»»

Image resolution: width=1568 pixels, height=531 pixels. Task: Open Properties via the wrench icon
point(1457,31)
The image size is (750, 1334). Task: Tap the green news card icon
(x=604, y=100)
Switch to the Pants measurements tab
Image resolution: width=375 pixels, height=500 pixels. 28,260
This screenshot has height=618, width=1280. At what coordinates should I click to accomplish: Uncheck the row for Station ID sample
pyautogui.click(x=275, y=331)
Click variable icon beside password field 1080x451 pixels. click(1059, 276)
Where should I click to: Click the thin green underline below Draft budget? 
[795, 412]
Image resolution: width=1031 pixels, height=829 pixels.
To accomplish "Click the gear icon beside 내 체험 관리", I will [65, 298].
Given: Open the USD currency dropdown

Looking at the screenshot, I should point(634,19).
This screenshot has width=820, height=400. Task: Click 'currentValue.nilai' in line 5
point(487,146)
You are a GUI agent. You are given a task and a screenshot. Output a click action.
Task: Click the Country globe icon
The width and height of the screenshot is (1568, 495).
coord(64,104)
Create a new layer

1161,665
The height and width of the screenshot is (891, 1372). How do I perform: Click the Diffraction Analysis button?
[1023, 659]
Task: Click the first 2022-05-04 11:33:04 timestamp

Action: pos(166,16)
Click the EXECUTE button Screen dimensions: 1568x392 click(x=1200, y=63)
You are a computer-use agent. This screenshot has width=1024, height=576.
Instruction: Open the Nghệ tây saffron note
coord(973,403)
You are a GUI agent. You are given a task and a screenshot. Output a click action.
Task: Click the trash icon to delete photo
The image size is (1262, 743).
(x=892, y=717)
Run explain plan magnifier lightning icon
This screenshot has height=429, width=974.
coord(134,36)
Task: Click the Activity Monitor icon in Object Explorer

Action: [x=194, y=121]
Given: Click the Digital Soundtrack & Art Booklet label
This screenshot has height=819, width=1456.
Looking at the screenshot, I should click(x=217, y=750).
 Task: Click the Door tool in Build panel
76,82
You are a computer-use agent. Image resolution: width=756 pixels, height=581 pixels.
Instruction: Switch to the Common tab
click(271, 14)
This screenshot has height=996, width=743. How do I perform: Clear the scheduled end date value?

««

## What is required
Wherever the string "beside" occurs in the records above, copy that line.

## Completed task
Click variable icon beside password field 1080x451 pixels. click(1059, 276)
To accomplish "Click the gear icon beside 내 체험 관리", I will [65, 298].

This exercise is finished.